# EXERCISE AIM
Give again, exactly and without pictures, the lines running from the line with "The height and" to the end of the records below.

# DATASET ENTRIES
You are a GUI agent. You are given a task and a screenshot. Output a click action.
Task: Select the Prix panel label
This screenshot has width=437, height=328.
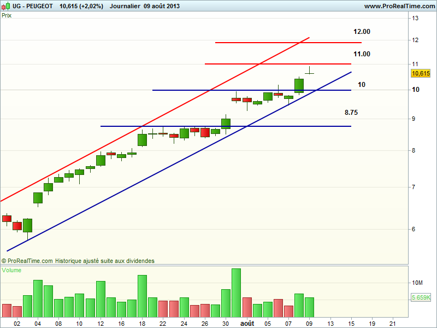(7, 15)
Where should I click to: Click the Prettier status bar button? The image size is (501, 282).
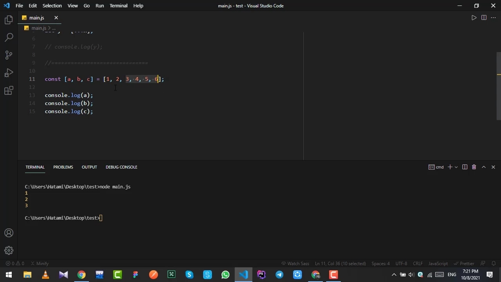point(463,264)
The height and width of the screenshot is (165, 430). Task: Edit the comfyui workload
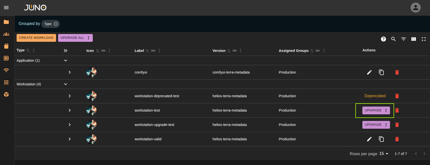[369, 73]
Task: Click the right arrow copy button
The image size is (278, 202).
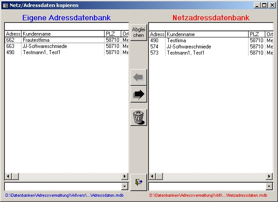Action: click(138, 94)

# TASK ANSWER
The height and width of the screenshot is (165, 430). Task: Edit the comfyui workload
[369, 73]
Task: Click the right arrow copy button
The image size is (278, 202).
Action: click(138, 94)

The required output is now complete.